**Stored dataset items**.
= Beginning of Section =

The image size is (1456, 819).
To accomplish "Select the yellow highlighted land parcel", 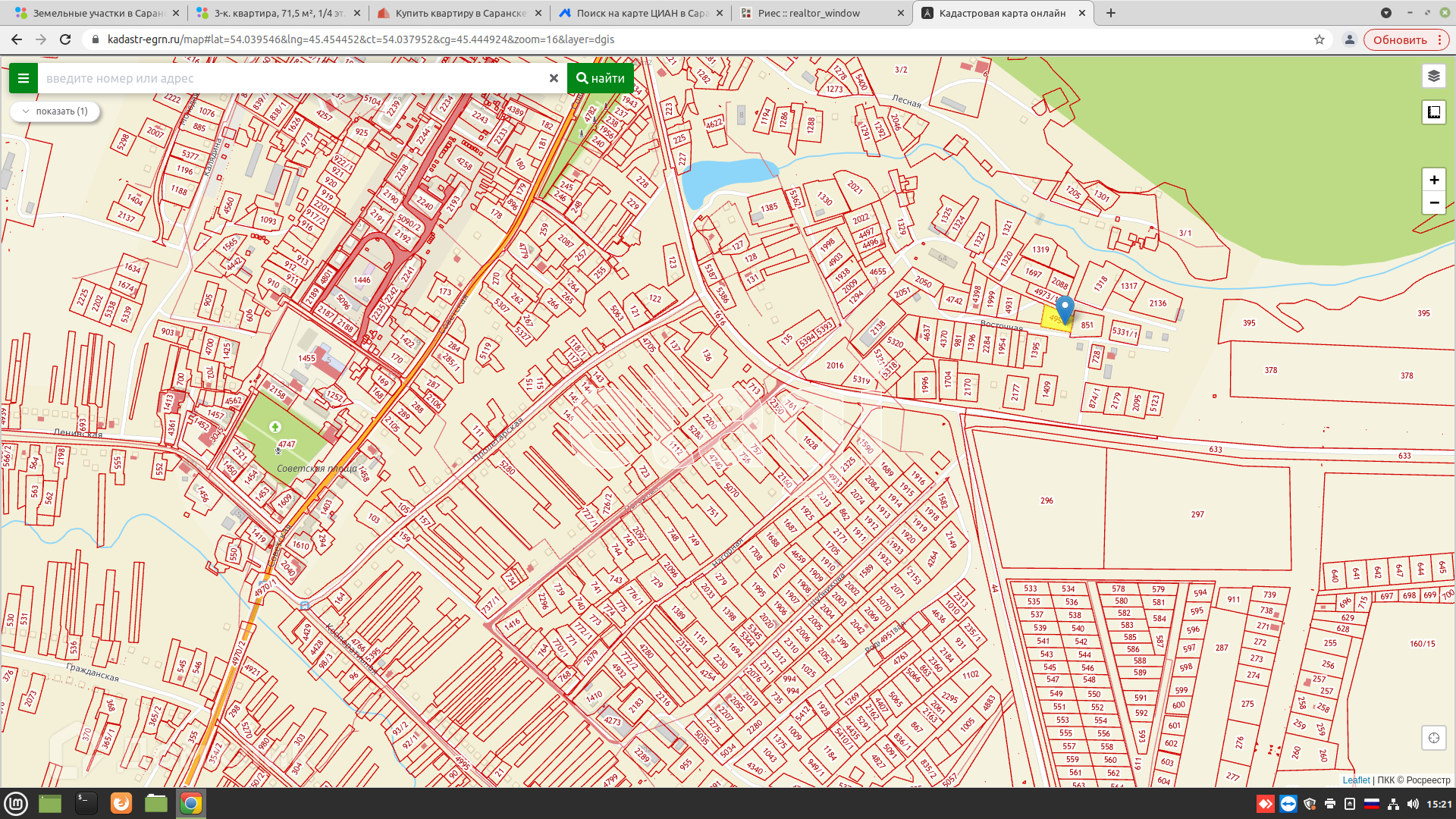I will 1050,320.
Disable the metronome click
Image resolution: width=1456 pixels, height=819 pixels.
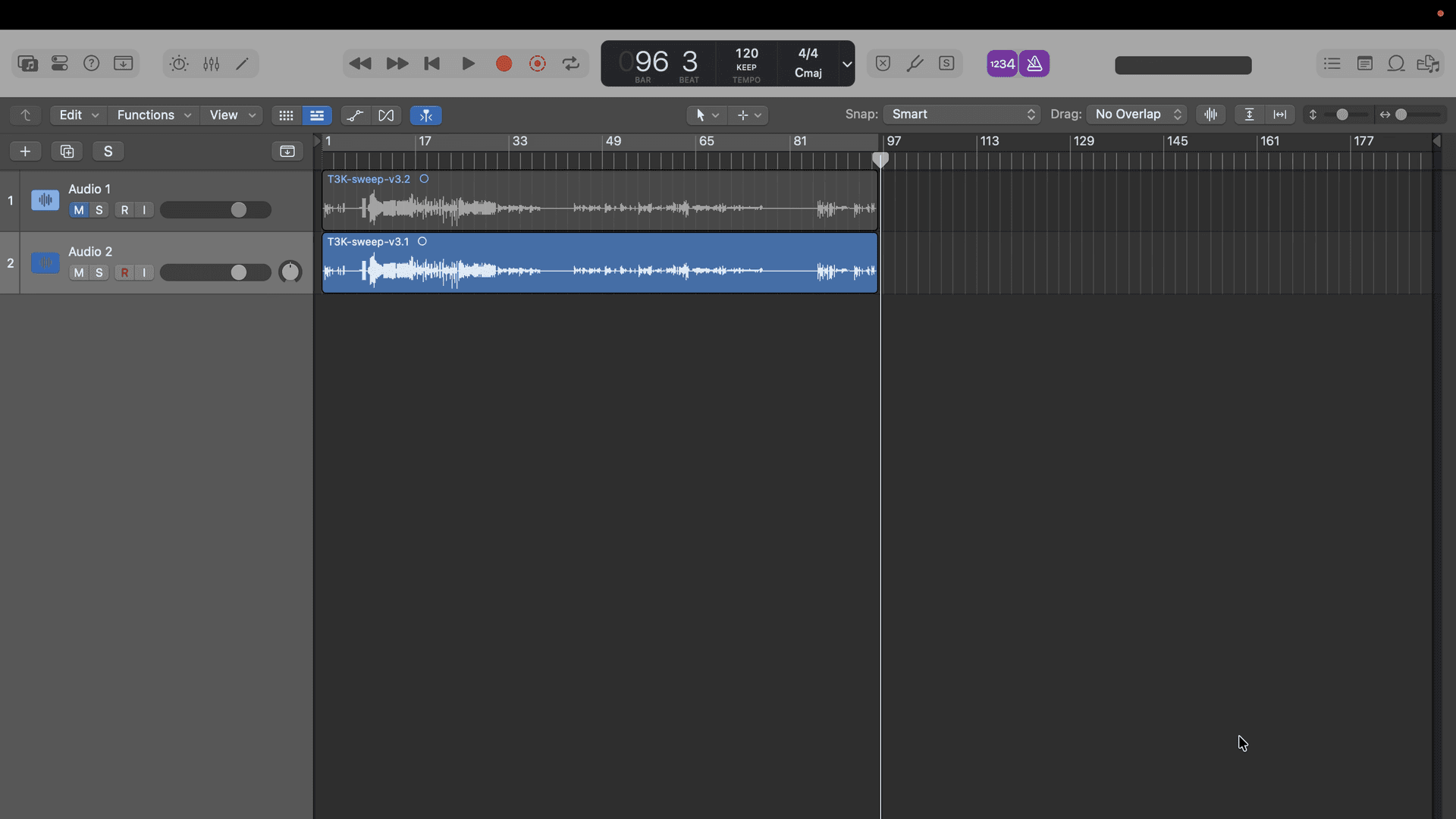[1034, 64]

= End of Section =

Omit the pictures, then extract verbatim only those lines that fall between the line containing "Disable the metronome click" and the final line of the records above, both included.

Disable the metronome click
Image resolution: width=1456 pixels, height=819 pixels.
[1034, 64]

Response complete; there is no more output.